そして空を切るような一発の弾音が響いた。
「これならどうだ」
そう呟いて放たれた一発の弾丸は今度は鉄の鎧をも貫通し見事アンホーリーナイトの胸部を貫いた。
「えっ…鉄の鎧を貫通した…!?」
「アオイさん…!」
「…っ…!」
アトラスの戦闘に目を奪われていたアオイにノルンが目を見開いて名を呼ぶ。
アオイにもまた別のアンホーリーナイトが襲いかかろうとしていた。アオイは何とか反応すると攻撃を避ける。
ノルン、ブランもまたそれぞれの個体と戦闘に入っていた。
アトラスは目の前のアンホーリーナイトから距離をとって次の動作を見極める。
しかし拳銃を構えたアトラスに次の攻撃が降りかかることはなく、アトラスが撃ち抜いたアンホーリーナイトは大きな音を立ててその場に崩れ落ちた。
「えっ!?」
ガシャアンッ、と響いた大きな音に戦闘の最中であるアオイとノルンも一瞬アトラスが対峙していたアンホーリーナイトに目をやる。
背中を向けるアトラスの前方に崩れた鎧が垣間見える。
「こいつらの核は胸部中心だ!そこを破壊しろ!」
アトラスの声を聞き届けたノルンは防御魔法で身を守りつつ目の前のアンホーリーナイトを見据える。
(………胸部中心)
後退しつつ、鎧の胸中心を注視する。
その間にもアンホーリーナイトはすぐさまノルンと距離を詰めては襲いかかる。
その度に防御魔で身を守ってはいるものの、これでは防御ばかりで攻撃に転じられない。
ノルンからしてみればアンホーリーナイトとの相性は最悪だった。
ノルンは攻撃にも有効な魔法を数多く扱えるが、基本は中距離、長距離を得意とする。
近接特化型のアンホーリーナイトとは相性が悪い。
せめて最初のように近接戦を得意とするアオイやアトラスを挟んでのサポートなら戦えないことは無いのだが。

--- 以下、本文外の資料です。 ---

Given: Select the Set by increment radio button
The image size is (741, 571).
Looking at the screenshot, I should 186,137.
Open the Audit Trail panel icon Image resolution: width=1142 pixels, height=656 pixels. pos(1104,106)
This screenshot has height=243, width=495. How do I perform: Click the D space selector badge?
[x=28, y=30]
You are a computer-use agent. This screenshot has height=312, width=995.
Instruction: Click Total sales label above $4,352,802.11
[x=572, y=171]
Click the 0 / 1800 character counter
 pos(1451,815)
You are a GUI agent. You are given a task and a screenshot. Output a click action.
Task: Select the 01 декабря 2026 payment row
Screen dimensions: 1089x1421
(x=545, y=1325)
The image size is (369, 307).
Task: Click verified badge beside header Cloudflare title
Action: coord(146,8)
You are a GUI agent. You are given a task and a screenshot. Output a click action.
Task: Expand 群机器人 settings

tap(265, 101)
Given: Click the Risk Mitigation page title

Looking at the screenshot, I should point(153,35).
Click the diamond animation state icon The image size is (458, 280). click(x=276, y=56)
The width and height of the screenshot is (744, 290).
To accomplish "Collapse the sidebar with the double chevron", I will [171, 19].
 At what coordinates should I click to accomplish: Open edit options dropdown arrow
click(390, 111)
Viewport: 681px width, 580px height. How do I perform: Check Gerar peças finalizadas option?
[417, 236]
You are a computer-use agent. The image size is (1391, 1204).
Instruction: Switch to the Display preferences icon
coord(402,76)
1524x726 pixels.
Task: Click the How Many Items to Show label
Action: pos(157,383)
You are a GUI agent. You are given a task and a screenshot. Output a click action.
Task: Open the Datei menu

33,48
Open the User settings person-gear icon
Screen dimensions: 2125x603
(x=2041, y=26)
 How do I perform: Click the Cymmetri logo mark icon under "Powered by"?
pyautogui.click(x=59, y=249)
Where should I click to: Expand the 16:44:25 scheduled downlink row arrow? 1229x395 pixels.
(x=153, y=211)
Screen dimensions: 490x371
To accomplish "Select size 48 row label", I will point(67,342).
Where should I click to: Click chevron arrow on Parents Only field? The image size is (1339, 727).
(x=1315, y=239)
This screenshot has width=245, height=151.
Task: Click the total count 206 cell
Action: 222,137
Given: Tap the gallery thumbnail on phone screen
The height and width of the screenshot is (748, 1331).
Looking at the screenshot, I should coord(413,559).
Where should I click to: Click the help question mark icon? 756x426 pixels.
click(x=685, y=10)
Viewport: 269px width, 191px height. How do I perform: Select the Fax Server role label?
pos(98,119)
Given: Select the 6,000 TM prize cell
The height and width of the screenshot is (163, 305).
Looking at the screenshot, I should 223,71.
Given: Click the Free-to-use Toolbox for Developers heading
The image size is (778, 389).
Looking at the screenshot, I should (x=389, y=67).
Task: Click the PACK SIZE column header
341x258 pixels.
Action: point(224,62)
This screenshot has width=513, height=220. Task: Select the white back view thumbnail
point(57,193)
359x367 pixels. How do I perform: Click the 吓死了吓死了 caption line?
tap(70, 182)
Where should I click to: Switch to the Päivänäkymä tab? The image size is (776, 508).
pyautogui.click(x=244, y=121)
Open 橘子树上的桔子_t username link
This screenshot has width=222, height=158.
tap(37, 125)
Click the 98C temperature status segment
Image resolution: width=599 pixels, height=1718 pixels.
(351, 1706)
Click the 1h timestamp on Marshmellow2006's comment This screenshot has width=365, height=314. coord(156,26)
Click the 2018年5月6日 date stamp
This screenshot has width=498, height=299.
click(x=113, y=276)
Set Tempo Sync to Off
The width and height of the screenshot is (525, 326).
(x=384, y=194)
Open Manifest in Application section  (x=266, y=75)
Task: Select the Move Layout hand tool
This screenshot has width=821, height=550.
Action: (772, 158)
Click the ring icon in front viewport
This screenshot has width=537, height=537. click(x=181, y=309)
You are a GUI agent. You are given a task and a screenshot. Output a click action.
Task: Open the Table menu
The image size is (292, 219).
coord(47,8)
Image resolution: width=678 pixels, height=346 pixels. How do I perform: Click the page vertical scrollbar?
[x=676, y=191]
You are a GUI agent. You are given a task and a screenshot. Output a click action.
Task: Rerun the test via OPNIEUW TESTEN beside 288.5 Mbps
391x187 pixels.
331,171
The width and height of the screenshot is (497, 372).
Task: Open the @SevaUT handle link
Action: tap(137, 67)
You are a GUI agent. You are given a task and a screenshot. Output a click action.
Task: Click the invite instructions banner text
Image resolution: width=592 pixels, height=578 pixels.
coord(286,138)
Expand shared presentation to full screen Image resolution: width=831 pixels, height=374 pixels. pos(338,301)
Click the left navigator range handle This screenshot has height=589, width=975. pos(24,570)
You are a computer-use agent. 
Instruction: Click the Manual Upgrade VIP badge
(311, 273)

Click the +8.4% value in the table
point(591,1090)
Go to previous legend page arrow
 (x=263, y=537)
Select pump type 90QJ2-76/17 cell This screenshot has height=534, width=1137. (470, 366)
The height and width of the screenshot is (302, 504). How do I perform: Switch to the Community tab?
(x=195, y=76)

ノルンはアンホーリーナイトの攻撃を身軽に躱しつつアンホーリーナイトを倒す算段を考える。
ちなみにノルンの背中ではポーラが恐怖から泡を吹いてノルンの肩にしがみつくことだけに心血を注いでいた。否、もう意識は無いのかもしれないが、ノルンの肩だけは離すまいというように小さな手はがっちりとノルンの肩を掴んでいた。